Ask it to combine them into a structured spec following the template format
Iterate with follow-up questions to fill in missing details

This approach reduces the mental burden of spec writing while ensuring comprehensive coverage. The spec doesn't need to be perfect—the initializer agent will break it into granular tasks regardless of spec detail level.

Example spec structure:

# Feature: User Authentication System

## Overview
Add a complete authentication system with login, registration, and session management.

## Requirements
- Email/password login and registration
- Session persistence across browser refreshes
- Password reset via email
- OAuth support for Google and GitHub

## Acceptance Criteria
- Users can register with email and password
- Users can log in and are redirected to dashboard
- Sessions persist for 7 days
- Password reset emails are sent within 30 seconds
- OAuth buttons appear on login page

## Technical Notes
- Use bcrypt for password hashing
- Store sessions in Redis
- Follow existing auth patterns in the codebase

Issue Creation & Enrichment

The harness uses a two-phase approach to issue creation:

Phase 1: Spec-Faithful Issue Creation

Initial issues are created by transcribing the specification directly—no embellishment, no research:

Spec Detail Level    →    Issue Detail Level
─────────────────────────────────────────────
Detailed spec        →    Detailed issues
Vague spec           →    Vague issues
Spec silent on X     →    Issue omits X

The issue template adapts to whatever the spec provides:

Summary - Transcribed requirement (spec's exact language)
Requirement Details - Listed only if spec provides them
Technical Notes - Included only if spec mentions constraints
User-Facing Behavior - Included only if spec describes UX
Test Criteria - From spec, or minimal generic criteria
Open Questions - Flags ambiguities for later enrichment

Phase 2: Optional Deep Enrichment

After issues are created, the LLM judges which need enrichment. Human selects which to enrich (can override LLM).
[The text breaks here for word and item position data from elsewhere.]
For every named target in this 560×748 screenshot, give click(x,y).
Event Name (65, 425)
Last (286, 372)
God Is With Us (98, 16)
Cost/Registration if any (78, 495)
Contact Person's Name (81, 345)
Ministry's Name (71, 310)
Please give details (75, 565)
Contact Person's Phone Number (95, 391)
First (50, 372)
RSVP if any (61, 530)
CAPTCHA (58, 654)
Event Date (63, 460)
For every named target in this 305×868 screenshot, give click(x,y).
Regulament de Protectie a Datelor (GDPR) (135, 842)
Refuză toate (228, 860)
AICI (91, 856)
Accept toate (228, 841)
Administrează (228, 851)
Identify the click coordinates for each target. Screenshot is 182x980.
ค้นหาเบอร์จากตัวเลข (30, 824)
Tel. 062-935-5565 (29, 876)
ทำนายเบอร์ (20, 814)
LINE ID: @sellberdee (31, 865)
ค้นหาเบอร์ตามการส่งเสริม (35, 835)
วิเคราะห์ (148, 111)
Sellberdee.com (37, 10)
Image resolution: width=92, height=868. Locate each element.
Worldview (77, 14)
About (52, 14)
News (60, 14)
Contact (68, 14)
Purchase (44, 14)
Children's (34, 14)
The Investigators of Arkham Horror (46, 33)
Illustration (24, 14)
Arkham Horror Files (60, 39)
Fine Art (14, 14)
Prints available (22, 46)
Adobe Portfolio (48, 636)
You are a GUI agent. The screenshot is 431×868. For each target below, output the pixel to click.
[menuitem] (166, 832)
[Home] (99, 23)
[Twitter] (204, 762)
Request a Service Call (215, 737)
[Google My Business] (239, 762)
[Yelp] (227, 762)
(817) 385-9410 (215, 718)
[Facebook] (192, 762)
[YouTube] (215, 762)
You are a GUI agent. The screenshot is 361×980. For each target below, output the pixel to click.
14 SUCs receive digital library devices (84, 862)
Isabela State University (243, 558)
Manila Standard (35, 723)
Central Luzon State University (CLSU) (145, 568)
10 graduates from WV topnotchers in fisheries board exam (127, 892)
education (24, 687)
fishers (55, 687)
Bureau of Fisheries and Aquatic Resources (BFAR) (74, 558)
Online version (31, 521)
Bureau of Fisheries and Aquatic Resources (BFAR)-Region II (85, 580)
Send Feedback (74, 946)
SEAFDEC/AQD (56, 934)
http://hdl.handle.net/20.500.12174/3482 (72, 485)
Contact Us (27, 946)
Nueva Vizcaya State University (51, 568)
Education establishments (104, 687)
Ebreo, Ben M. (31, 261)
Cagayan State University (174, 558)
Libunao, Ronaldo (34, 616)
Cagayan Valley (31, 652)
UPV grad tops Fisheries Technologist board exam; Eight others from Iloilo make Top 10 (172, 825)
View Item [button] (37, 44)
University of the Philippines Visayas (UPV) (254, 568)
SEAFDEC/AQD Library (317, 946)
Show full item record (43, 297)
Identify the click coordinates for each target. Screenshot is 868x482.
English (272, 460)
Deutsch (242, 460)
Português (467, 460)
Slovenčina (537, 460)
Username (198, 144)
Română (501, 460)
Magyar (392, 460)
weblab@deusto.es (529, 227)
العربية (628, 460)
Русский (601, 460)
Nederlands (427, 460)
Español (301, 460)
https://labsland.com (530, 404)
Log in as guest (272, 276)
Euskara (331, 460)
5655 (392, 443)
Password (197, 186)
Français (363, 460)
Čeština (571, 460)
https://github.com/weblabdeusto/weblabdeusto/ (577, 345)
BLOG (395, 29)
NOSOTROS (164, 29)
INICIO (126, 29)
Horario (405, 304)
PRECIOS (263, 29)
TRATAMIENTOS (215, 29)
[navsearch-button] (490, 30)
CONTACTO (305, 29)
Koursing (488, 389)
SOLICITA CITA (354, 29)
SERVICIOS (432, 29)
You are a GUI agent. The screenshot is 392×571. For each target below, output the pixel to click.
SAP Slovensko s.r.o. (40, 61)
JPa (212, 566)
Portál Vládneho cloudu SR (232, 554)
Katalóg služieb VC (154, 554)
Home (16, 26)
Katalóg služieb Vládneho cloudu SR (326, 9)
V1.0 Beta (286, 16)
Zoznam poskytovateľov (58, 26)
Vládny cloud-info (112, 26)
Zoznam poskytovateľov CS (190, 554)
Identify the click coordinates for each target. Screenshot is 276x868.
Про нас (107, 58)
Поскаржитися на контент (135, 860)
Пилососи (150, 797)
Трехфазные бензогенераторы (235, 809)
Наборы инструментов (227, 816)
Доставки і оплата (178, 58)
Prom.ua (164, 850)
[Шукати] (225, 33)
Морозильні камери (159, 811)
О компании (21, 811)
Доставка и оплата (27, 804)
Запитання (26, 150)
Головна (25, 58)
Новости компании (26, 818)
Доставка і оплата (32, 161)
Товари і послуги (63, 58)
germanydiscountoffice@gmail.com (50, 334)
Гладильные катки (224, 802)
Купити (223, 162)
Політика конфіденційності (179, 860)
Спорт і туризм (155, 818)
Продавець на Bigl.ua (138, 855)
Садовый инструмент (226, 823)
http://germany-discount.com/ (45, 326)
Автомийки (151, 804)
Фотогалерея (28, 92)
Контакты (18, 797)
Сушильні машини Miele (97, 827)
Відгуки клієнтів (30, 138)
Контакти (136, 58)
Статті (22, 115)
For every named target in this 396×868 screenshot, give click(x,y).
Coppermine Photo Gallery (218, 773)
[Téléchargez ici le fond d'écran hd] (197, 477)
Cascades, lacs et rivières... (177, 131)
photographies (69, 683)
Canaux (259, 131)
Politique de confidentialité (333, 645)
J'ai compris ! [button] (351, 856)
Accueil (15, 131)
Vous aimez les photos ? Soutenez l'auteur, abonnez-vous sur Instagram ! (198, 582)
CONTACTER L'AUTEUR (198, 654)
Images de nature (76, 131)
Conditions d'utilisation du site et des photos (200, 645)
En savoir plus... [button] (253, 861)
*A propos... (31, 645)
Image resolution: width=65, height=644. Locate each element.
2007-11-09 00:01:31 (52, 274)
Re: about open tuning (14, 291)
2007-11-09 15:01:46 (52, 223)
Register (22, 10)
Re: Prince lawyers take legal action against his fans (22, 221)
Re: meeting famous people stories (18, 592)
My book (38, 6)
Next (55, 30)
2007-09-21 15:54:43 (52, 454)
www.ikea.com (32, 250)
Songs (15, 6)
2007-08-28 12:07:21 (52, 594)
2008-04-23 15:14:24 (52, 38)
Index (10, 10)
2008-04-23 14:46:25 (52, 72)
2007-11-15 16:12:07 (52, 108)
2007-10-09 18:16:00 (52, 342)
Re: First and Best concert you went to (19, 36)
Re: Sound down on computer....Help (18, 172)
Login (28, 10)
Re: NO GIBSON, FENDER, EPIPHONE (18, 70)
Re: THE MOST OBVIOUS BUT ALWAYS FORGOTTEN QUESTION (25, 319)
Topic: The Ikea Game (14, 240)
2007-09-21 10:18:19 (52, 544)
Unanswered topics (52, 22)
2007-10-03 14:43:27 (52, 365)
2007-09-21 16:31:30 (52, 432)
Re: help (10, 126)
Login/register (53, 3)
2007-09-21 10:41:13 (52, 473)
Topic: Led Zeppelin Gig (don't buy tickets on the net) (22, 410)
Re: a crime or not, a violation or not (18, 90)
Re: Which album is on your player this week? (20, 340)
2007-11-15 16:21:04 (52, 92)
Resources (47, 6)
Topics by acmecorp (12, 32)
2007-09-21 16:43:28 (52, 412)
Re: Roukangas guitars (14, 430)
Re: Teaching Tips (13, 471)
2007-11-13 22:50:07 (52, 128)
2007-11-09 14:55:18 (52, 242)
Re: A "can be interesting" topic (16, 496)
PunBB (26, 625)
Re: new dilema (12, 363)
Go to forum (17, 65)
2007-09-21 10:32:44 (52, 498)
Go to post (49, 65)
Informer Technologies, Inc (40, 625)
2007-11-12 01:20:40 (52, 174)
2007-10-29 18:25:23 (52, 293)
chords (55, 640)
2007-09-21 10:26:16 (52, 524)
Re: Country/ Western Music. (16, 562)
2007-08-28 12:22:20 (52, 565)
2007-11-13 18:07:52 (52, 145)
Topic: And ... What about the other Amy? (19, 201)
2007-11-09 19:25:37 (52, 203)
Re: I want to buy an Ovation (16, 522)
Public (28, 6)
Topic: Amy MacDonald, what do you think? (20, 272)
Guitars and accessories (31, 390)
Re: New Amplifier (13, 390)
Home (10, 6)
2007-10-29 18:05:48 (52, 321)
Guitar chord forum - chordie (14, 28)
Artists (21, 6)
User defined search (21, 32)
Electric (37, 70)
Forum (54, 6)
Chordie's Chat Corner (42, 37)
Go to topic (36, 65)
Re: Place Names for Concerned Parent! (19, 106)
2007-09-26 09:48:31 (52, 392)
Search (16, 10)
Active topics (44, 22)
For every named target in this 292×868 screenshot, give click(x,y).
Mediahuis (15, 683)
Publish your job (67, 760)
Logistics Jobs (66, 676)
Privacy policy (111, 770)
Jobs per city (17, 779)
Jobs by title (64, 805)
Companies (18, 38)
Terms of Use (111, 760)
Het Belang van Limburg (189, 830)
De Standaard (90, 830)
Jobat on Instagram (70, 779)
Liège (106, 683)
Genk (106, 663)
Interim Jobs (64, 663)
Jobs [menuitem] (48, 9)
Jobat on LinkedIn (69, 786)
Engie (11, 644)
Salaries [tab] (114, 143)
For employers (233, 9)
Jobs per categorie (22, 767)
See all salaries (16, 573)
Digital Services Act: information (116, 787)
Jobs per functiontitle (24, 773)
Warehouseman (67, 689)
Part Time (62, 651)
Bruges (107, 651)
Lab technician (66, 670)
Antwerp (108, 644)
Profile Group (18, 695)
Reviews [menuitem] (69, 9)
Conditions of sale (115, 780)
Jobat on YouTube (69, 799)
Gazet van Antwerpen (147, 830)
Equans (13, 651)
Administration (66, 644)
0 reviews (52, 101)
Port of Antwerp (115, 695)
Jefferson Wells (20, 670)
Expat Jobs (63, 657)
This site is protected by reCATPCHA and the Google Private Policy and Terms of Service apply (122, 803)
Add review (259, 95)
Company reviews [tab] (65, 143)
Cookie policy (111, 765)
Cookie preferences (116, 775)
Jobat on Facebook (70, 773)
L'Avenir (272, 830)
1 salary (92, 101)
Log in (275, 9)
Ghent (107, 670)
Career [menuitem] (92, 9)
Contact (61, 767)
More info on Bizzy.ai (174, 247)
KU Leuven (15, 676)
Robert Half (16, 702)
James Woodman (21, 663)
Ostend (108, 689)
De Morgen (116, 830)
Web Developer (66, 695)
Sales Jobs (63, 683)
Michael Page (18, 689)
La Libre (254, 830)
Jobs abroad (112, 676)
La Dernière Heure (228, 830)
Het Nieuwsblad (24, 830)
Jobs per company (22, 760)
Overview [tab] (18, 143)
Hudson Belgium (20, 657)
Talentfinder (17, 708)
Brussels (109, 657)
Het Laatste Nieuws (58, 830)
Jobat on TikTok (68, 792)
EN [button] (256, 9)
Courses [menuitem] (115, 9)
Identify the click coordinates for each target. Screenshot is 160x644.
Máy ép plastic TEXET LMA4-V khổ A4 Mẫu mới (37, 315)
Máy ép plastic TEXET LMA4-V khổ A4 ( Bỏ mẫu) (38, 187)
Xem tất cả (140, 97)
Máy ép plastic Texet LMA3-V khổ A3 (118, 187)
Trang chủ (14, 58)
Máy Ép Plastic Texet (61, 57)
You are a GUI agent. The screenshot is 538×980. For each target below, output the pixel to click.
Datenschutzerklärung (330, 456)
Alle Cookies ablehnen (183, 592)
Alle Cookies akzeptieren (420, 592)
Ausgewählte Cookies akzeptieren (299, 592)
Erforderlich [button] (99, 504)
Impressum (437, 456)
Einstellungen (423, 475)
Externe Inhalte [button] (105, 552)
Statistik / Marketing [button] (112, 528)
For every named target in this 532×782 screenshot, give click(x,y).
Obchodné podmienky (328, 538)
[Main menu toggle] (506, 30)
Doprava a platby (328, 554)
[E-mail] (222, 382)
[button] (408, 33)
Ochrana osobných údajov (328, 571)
Selected issues get comprehensive enhancement:

Step	Action	GitLab API
A	Deep Research	Context7 (library docs), grep (codebase), web search
B	Update Title	`update_issue` - make action-oriented
C	Replace Description	`update_issue` - full implementation guide
D	Add Research Comment	`create_issue_note` - raw findings
E	Add Dependencies Comment	`create_issue_note` - cross-issue links
F	Add Labels	`update_issue` - `enriched`, `complexity-X`, `time-estimate-Xh`

Enriched description includes:

Implementation guide (step-by-step with code patterns)
API/interface specifications
Codebase patterns to follow (with file:line references)
Acceptance criteria (checkbox format)
Test plan (table format)
Time estimate and risk assessment

Non-enriched issues proceed to implementation with original spec-faithful description.

HITL Checkpoints

The harness pauses at 8 checkpoint types for human review. This reflects the autonomy balance principle: agents should be as autonomous as possible, but with easy injection points for human validation at critical decisions. The goal is strategic checkpoints, not constant interruption.

Checkpoint types:

Checkpoint	Description	Quick Approve (Y)	Quick Reject (N)
`project_verification`	Validates project setup and configuration	Standard approve	Standard reject
`spec_to_issues`	Reviews proposed breakdown of spec into issues	Standard approve	Standard reject
`issue_enrichment`	Reviews issues flagged for additional context	Auto-select LLM-recommended issues	Skip all (empty list)
`regression_approval`	Handles detected regressions during development	Default to "fix_now"	⚠️ Blocked - requires explicit action
`issue_selection`	Confirms which issue to work on next	Use recommended issue	Standard reject
`issue_closure`	Reviews completed implementation before closing	Standard approve	Standard reject
`mr_phase_transition`	Gate before entering merge request creation	Standard approve	Standard reject
`mr_review`	Reviews final merge request before creation	Standard approve	Standard reject

Checkpoint Output Format:

Each checkpoint displays a consistent structure in the agent logs:

================================================================
HITL CHECKPOINT: [CHECKPOINT NAME]
================================================================

WHAT HAPPENED:
  ✓ What LLM already completed
  ✓ What LLM verified
  → What human needs to decide

[CONTEXT-SPECIFIC DETAILS]

┌─────────────────────────────────────────────────────────────┐
│  IF APPROVED:                                               │
│    → What happens next                                      │
│                                                             │
│  IF REJECTED:                                               │
│    → What happens instead                                   │
└─────────────────────────────────────────────────────────────┘

================================================================
  TUI SHORTCUTS:
    [Y] or [1]  →  APPROVE
    [X] or [0]  →  REJECT
================================================================

Keyboard Shortcuts:

Y or 1 - Quick approve (with checkpoint-specific defaults)
N or 0 - Quick reject (blocked for regression_approval)
R - Open full review screen
Esc - Cancel/dismiss

Auto-Accept Mode

When auto-accept is enabled (toggle with a key in TUI), checkpoints are automatically approved with intelligent defaults:

Checkpoint	Auto-Accept Behavior
`issue_enrichment`	Uses LLM judgment to auto-select issues needing enrichment
`regression_approval`	Defaults to "fix_now" action
`issue_selection`	Uses the recommended issue from context
Others	Standard automatic approval

Per-Agent Toggle: Each agent independently tracks its auto-accept preference in .workspace_info.json. Press a in the TUI to toggle for the selected agent. The status bar shows AUTO or HITL to indicate the current mode. Changes take effect immediately on the next checkpoint.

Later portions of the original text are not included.